THE AIGA ARCHITECTURE
The AIGA architecture can be decomposed into three basic objects: functional agents, the Collaboration Switch, and I-XML pages which we have previously discussed. The AIGA architecture is essentially comprised of three classes of functional agents: Agents that provide imagery and geospatial processing services, agents that provide an interface between a user and the system, and agents that allow access to a data repositories available on the network. Imagery and geospatial agents are capable of locating, indexing, processing and transmitting imagery and geospatial data. These agents possess function-specific knowledge, including processing information that is able to translate a query into a specific set of processing steps. Data access agents provide the interface to data repositories on the network. In our architecture, we have an Image Data Server and a Geospatial Data Server that both contain
libraries of data. Each of these data servers has an associated agent that provides other agents on the network with a way to retrieve and insert data into the respective repositories. Client interface agents act as the interface to the AIGA system. The Collaboration Switch (CS) serves as a resource for the other agents in the system. It provides a directory, or ”yellow pages” of other agents and locations available on the network. The CS yellow page also has a list of I-XML pages that can be of interest to current and future users because they encode computational steps or processing strategies that may be of interest. The CS also provides a ”white page” listing of AIGA users and active collaboration sessions. The CS also has access to a persistent storage area where I-XML documents can be stored, searched, and retrieved. This capability is used as a form of knowledge reuse. When a new query is submitted to the system, the CS can search prior processing strategies, correlate queries, and recommend an approach based on discovered prior queries. Searching the CS is done through an implementation of Salton’s [3] vector model information retrieval algorithm.

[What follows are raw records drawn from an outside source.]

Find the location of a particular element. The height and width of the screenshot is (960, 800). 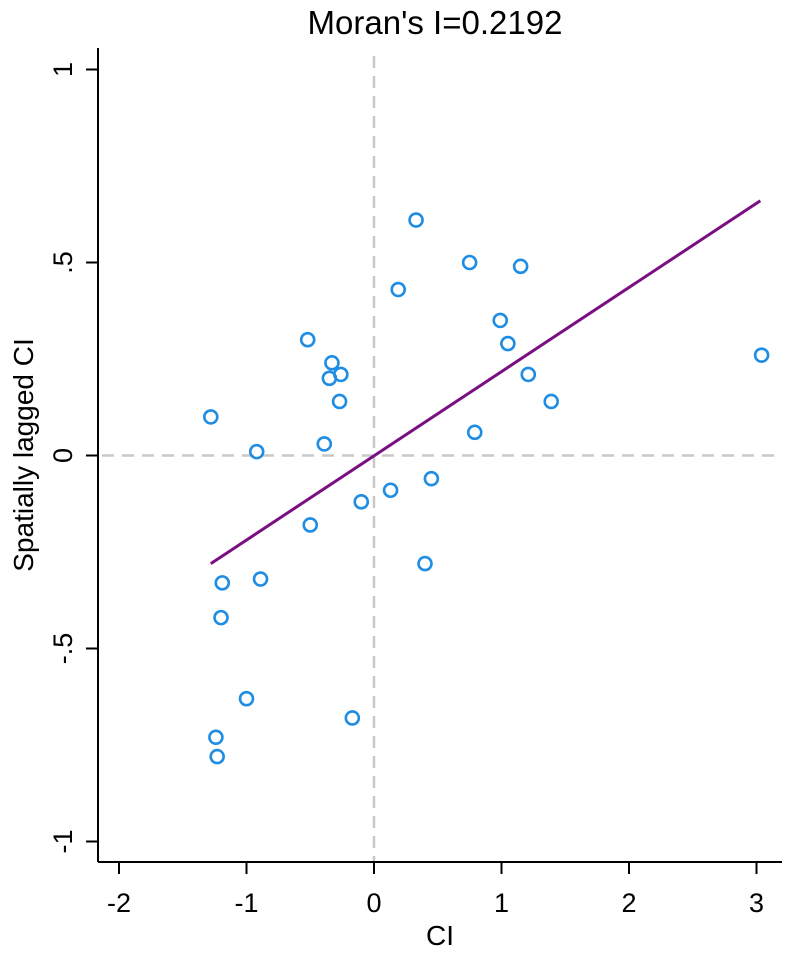

x-tick-label: 3 is located at coordinates (756, 903).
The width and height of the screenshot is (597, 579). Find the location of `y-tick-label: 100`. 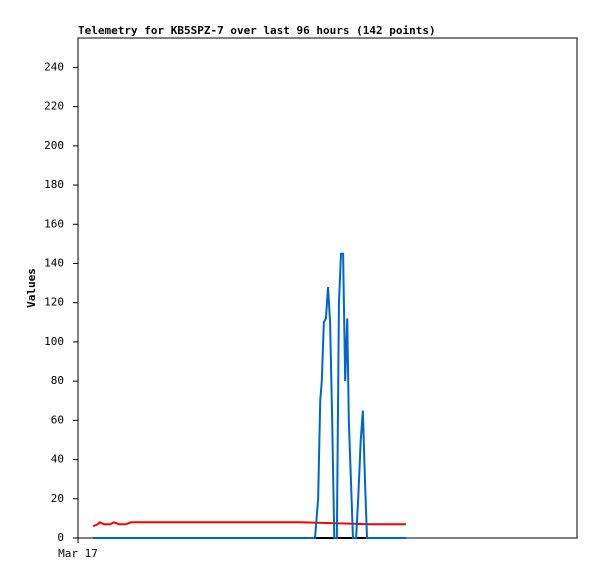

y-tick-label: 100 is located at coordinates (54, 342).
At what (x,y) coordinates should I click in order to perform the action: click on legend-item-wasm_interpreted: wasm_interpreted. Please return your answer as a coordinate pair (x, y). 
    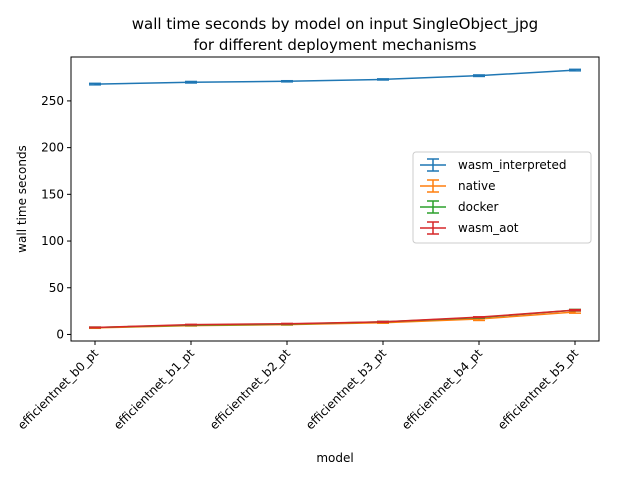
    Looking at the image, I should click on (493, 165).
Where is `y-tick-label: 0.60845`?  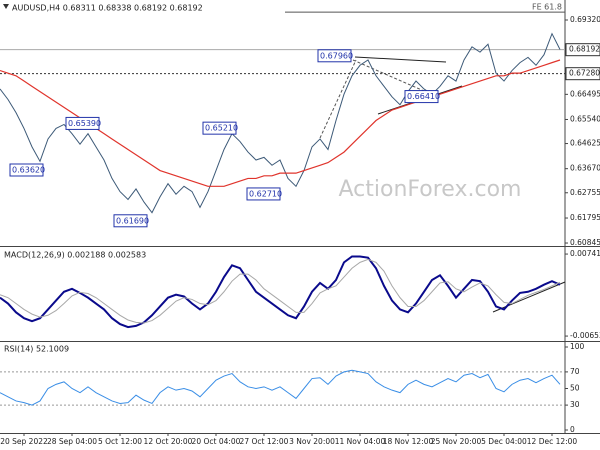
y-tick-label: 0.60845 is located at coordinates (585, 242).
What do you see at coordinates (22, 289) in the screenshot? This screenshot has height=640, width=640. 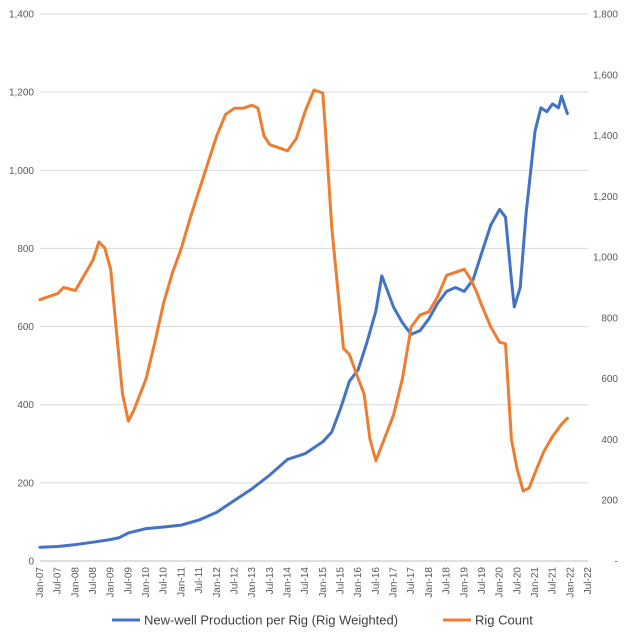 I see `left-axis-ticks: 0 200 400 600 800 1,000 1,200 1,400` at bounding box center [22, 289].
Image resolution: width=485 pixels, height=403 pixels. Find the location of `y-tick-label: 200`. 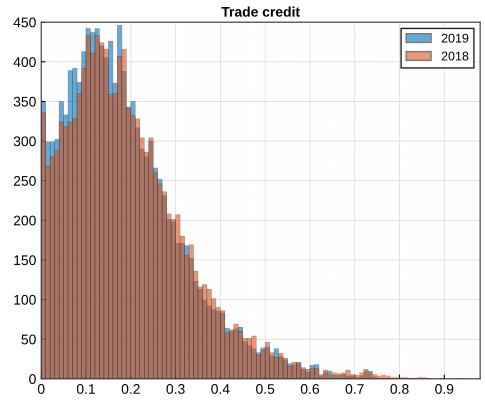

y-tick-label: 200 is located at coordinates (25, 221).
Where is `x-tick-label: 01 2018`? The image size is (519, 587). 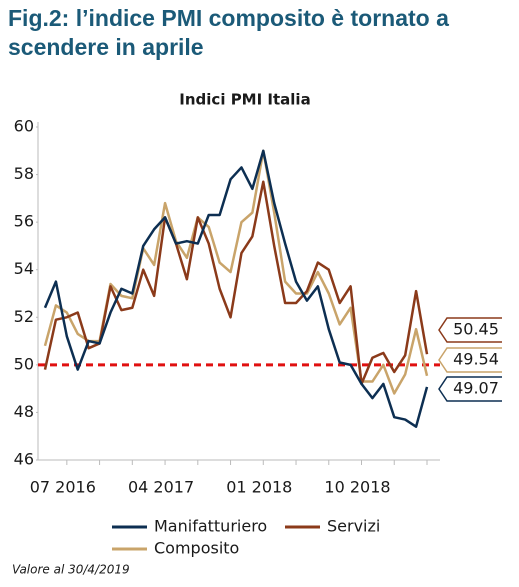 x-tick-label: 01 2018 is located at coordinates (259, 488).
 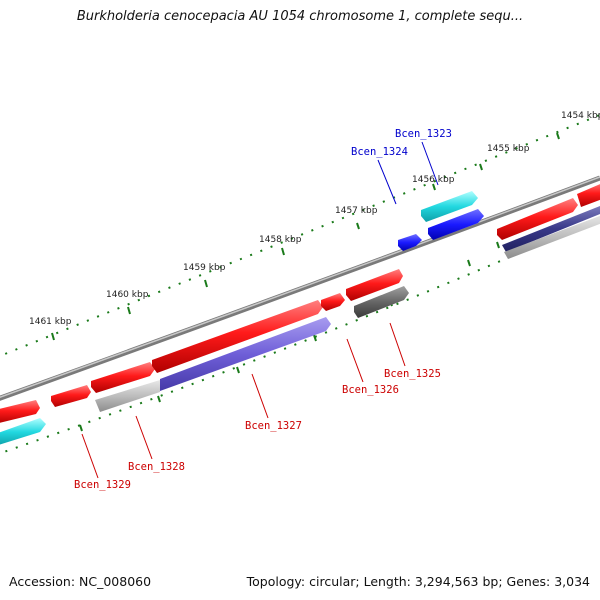 What do you see at coordinates (102, 485) in the screenshot?
I see `label-bcen-1329: Bcen_1329` at bounding box center [102, 485].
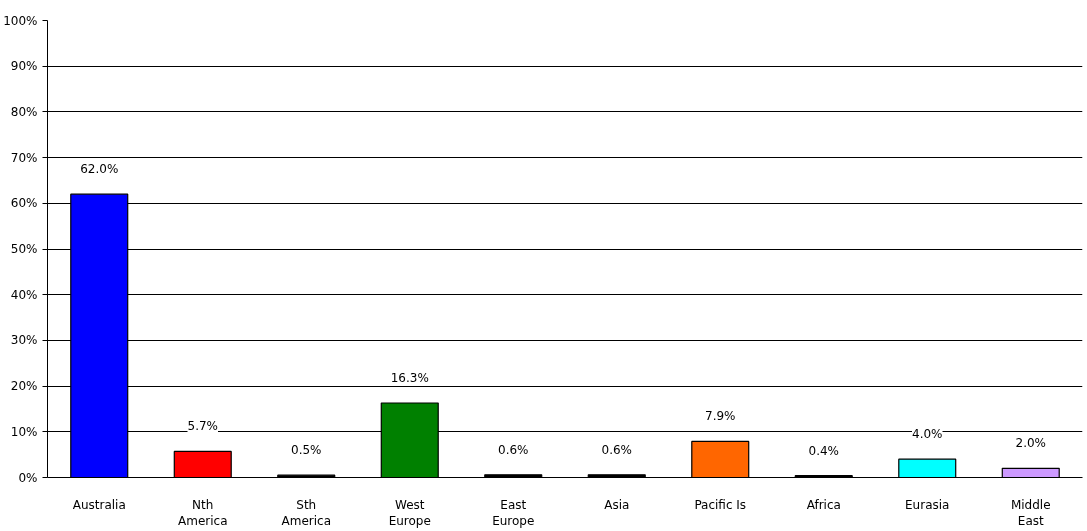 This screenshot has width=1087, height=531. Describe the element at coordinates (1030, 513) in the screenshot. I see `x-tick-label: Middle East` at that location.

5. THE AIGA IMPLEMENTATION We have implemented Imagery and Geospatial processing agents, the Collaboration Switch, and Imagery and Geospatial Data servers and I-XML pages. The AIGA architecture, including the shared I-XML page space, has been implemented in Java, utilizing Sun’s Jini and JavaSpaces technology. AIGA agents encode knowledge and communicate with each other via I-XML pages placed in shared page space. JavaSpaces provide Linda-like semantics for accessing and controlling persistent page space. The system is currently used to analyze large overhead satellite images for detection, recognition and scene change reasons.
6. SUMMARY AND CONCLUSIONS We have introduced a novel approach for an agent-based distributed imagery and geospatial processing architecture. Agents are able to work in parallel based on run-time decisions made by examining I-XML documents and available computing resources. We have illustrated a collaborative model that is utilized to answer complex imagery and geospatial analysis problems. This collaborative model relies on an ACL to enable distributed processing, promotes knowledge reuse through a shared knowledge repository, and allows for information fusion through agent collaboration.
7. REFERENCES [1] A. Florini and Y. Dehqanzada. Commercial satellite imagery comes of age. Issues in Science and Technology, Fall 1999. [2] Y. Labrou, T. Finin, and Y. Peng. Agent communication languages: the current landscape. Intelligent Systems, 14(2):45–52, March-April 1999. [3] G. Salton. The SMART Retrieval System. Prentice Hall, Englewood Cliffs, NJ, 1971. [4] P. Vittorini and P. DiFelice. A java rmi-based application supporting interoperability in a gis context. In Technology of Object-Oriented Languages and Systems, 1999. TOOLS 31, pages 428–439, February 1999.